Jose Antonio era el profesor. Entendí que tenía algún tipo de enchufe, pero después me explicó que se lo había encontrado en una fiesta y que él enseguida empezó a tontear con ella.
- Estuvimos liados tres meses, hasta que me dejó dos días antes de los exámenes. El cabrón me dijo que se iba a casar, pero que no me preocupara por la Estadística –confesó Pepa con la mirada perdida, dándole una calada infinita a uno de sus cigarros negros-. Me puso un Notable.
Aquella confidencia desmontó la imagen de mujer autosuficiente que yo tenía de ella y me di cuenta de que, en el fondo, la conocía muy poco, porque cuando estábamos juntas la conversación se centraba mucho más en mi vida que en la suya.
Sin embargo, a partir de aquel momento, fue como si Pepa hubiera salido de una burbuja que la aislaba de todo lo que pudiera perturbarla. Pasamos el final de aquel curso estudiando juntas casi cada día, alternando sus crisis de llanto por aquel amor que nunca más volvió a interesarse por ella, con momentos de risas histéricas teñidas de café con hielo y de noches sin dormir.
El día que fuimos a mirar mi nota de Estadística, ella estaba mucho más nerviosa que yo. Cuando vio mi Notable en el listado se puso a dar saltos de alegría, me cogió en volandas y empezó a gritar “que te jodan, cabrón” hasta que se quedó sin aliento. Yo me enternecí con aquella forma infantil de venganza que nunca hubiera imaginado en una mujer como ella, como si un examen fuera una especie de batalla que se ganara a base de aprobados.

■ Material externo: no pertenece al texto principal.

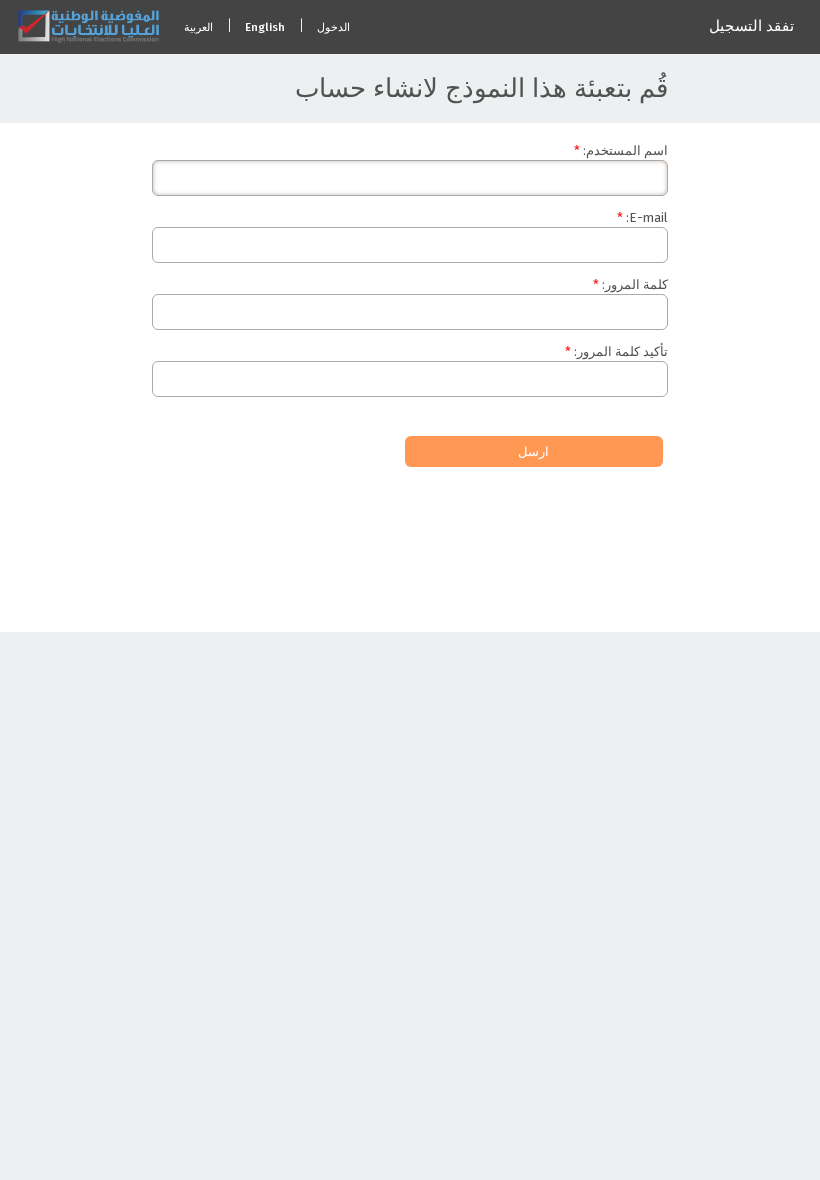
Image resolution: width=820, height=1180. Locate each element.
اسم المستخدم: (625, 150)
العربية (198, 27)
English (265, 27)
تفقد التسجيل (751, 26)
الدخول (333, 27)
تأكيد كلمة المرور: (621, 351)
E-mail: (647, 217)
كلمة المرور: (635, 284)
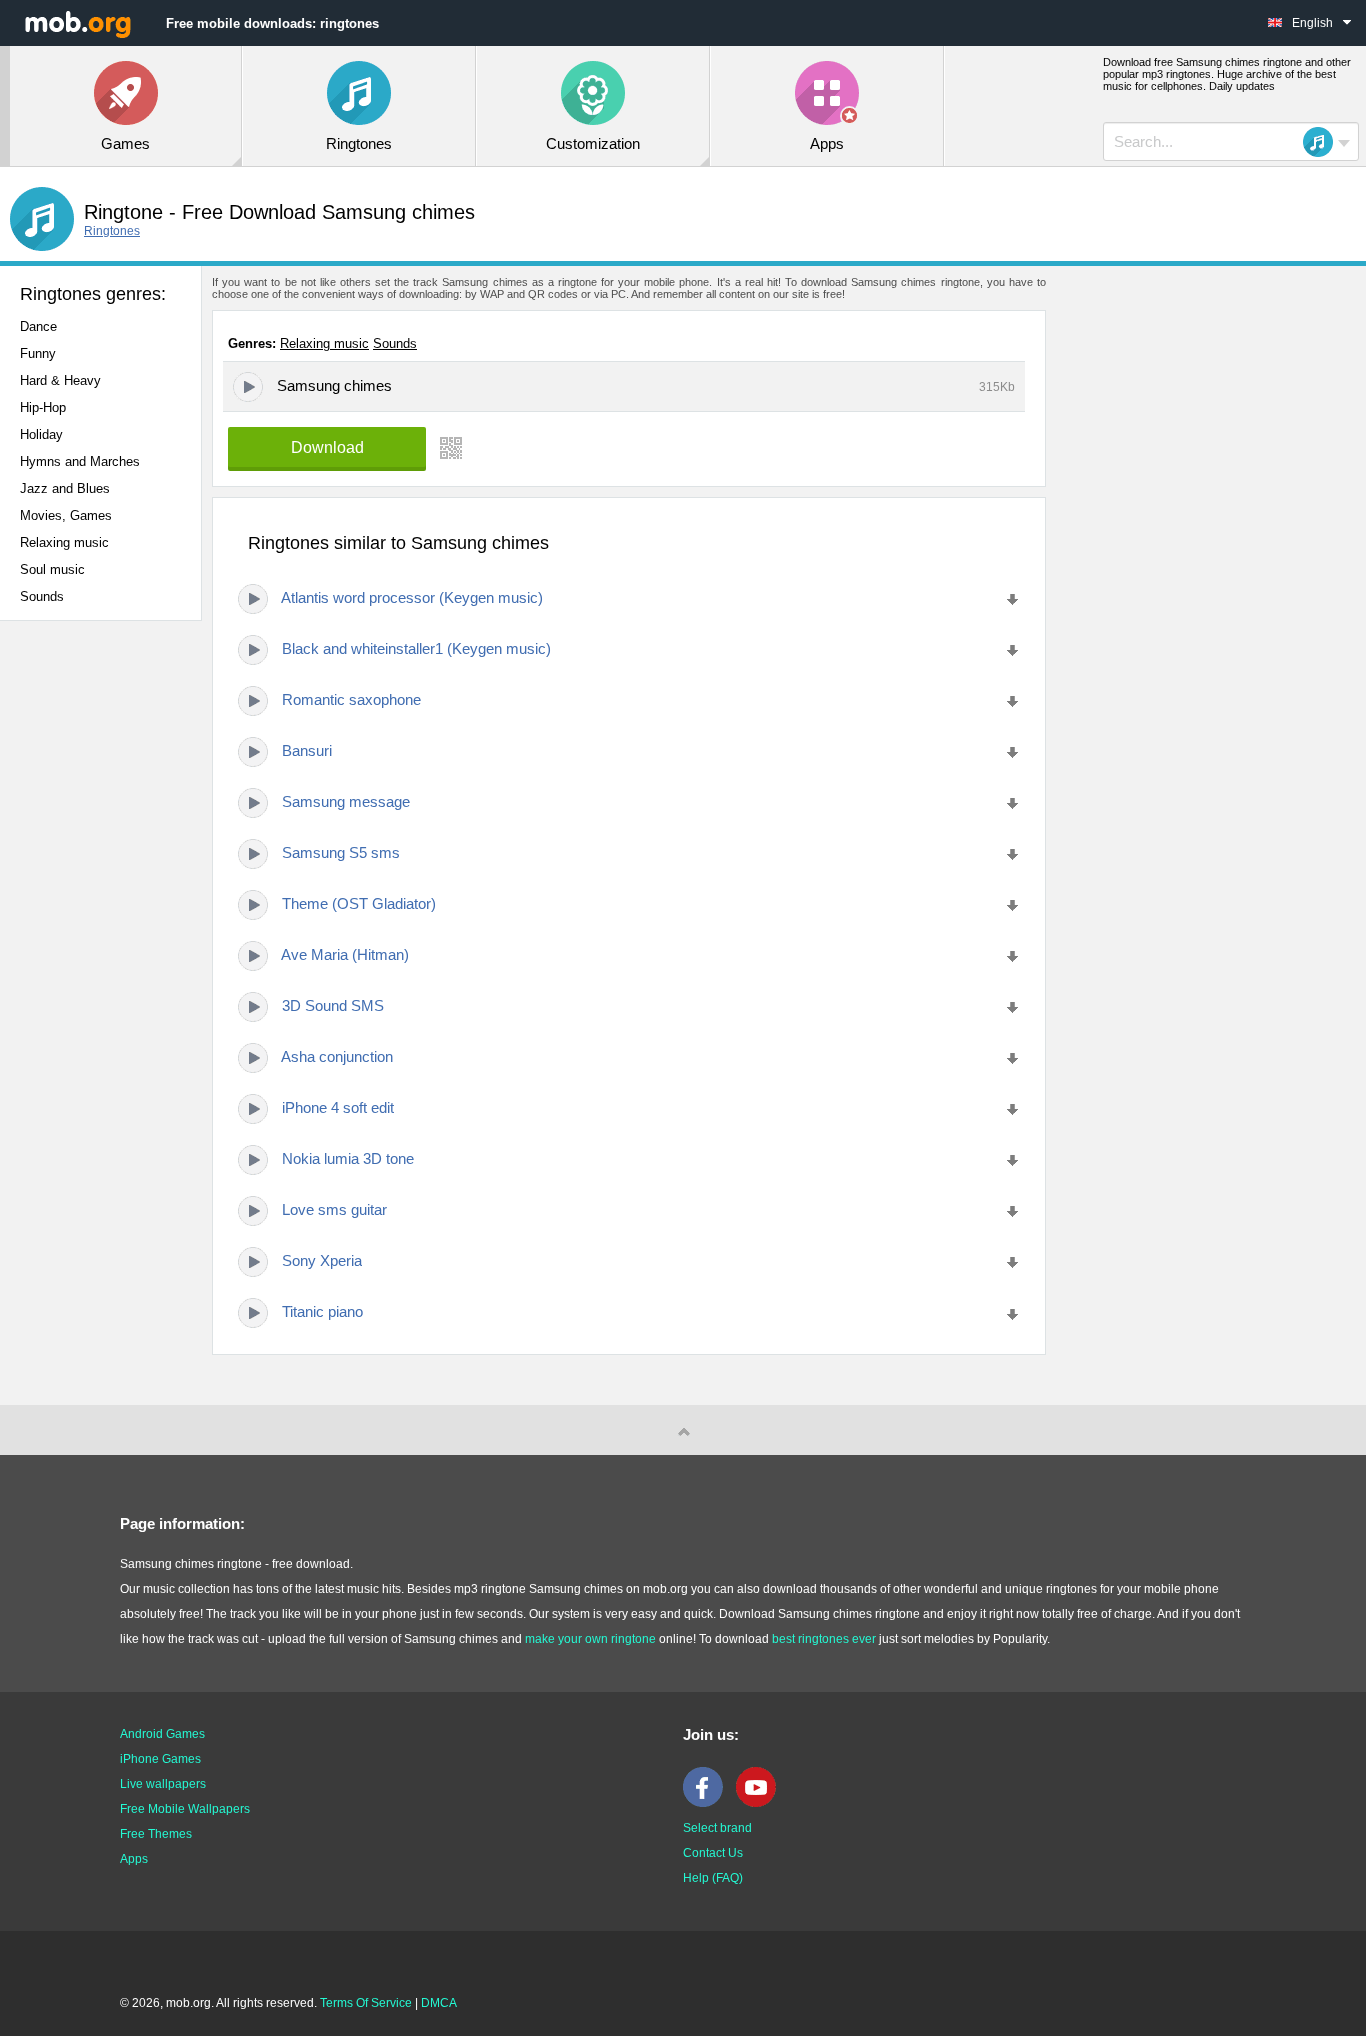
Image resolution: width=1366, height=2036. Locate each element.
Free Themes (156, 1834)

Aquel verano nos escribimos varias veces. En una de sus cartas me contó que había decidido seguir estudiando a distancia, porque volver a Granada se le hacía muy duro, después de todo lo que había pasado allí.
Nunca más volví a verla; pero cuando me cruzaba con Jose Antonio por los pasillos de la Facultad y él simulaba no verme, como hizo con Pepa cada vez que se la cruzaba en el bar, yo susurraba “que te jodan cabrón”, a modo de homenaje a mi amiga.